**Extract provided:**
Again, that sounds like a good angle to take. At the point of the harvest, that's when he's gaining the power he used to beat the PCs in the first place, so he'll be weaker than he was while they'll be stronger than they were. Also I could say that he can't freely time travel in his pocket universe because it would counteract the propagation of entropy, which he sorely needs to reach a critical maximum. Or something. As for the first fight, maybe it'll be the Zerth Cenobite who warps them away. I'll see how it goes if that's the case.



As an aside, what happens to all the adorable little NPCs the players came to love and not kill, once the pocket universe is destroyed? Great shades of Link's Awakening!


I guess the city, or whatever is left at the very end of the pocket universe, will appear on the Material Plane (maybe in a valley below the mountain of the Zerth Cenobites) if the bubble breaks. Anyone who died in there will stay dead, and they lived their life as they should have, but anyone who's still alive now has the whole of the Material Plane to adventure around.

**Recorded data:**
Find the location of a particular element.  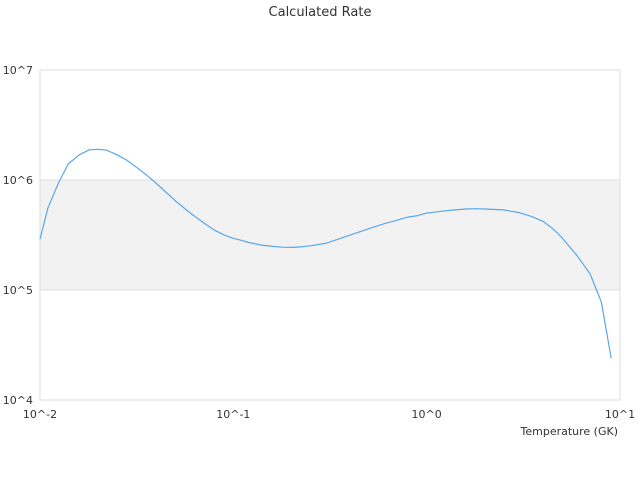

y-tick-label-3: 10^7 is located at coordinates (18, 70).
...
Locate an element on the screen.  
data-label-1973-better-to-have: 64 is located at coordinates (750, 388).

**The task:**
Retype part of the campaign discussion word for word, starting at the words "Again, that sounds" and stopping after the words "of Link's Awakening!".

**Written solution:**
Again, that sounds like a good angle to take. At the point of the harvest, that's when he's gaining the power he used to beat the PCs in the first place, so he'll be weaker than he was while they'll be stronger than they were. Also I could say that he can't freely time travel in his pocket universe because it would counteract the propagation of entropy, which he sorely needs to reach a critical maximum. Or something. As for the first fight, maybe it'll be the Zerth Cenobite who warps them away. I'll see how it goes if that's the case.



As an aside, what happens to all the adorable little NPCs the players came to love and not kill, once the pocket universe is destroyed? Great shades of Link's Awakening!